Exercise directions: The reply must consist of one number: how many lines of the data include the word "width".
* * *
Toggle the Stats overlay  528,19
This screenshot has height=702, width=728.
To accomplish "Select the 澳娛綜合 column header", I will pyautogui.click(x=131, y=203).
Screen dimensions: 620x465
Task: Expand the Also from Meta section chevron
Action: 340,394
* * *
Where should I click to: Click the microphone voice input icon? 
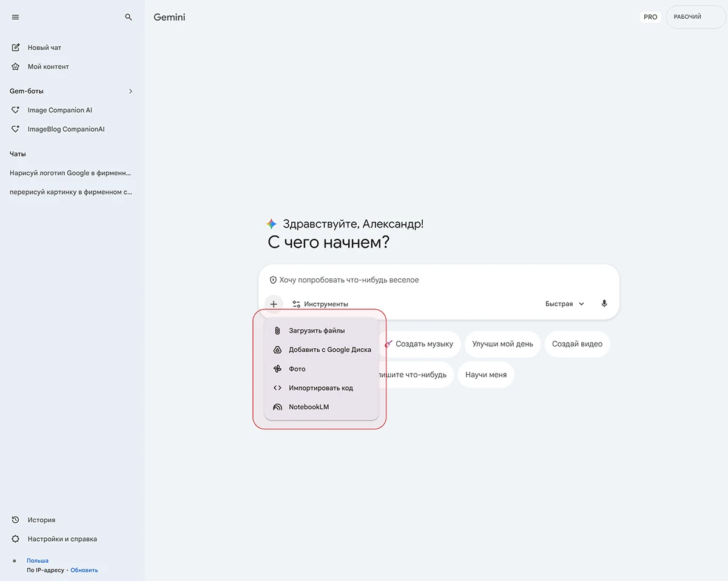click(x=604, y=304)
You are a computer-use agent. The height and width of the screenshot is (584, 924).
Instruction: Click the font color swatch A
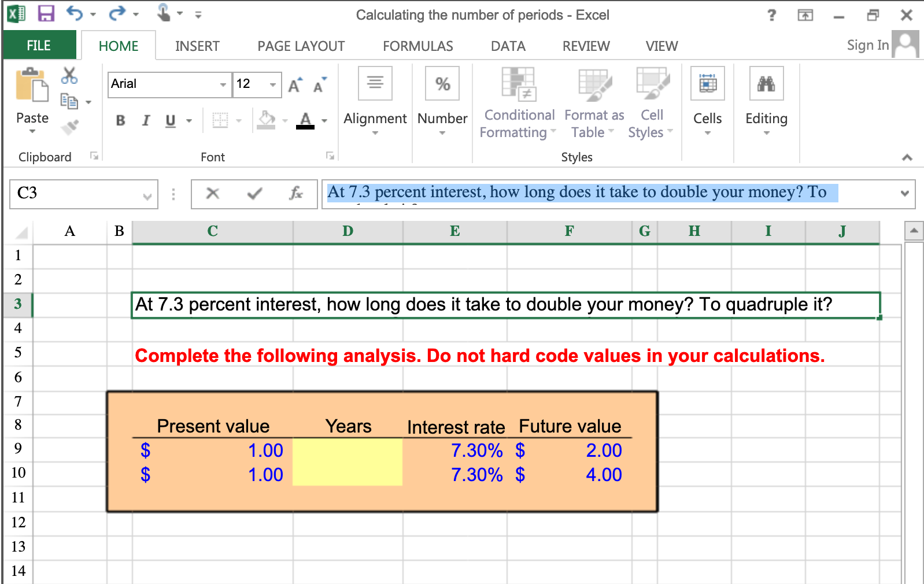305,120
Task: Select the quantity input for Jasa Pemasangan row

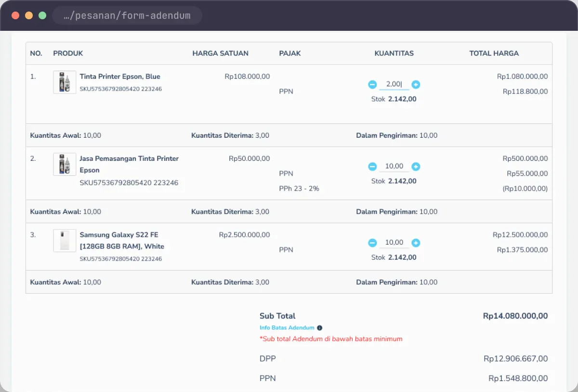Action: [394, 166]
* * *
Exercise response: 2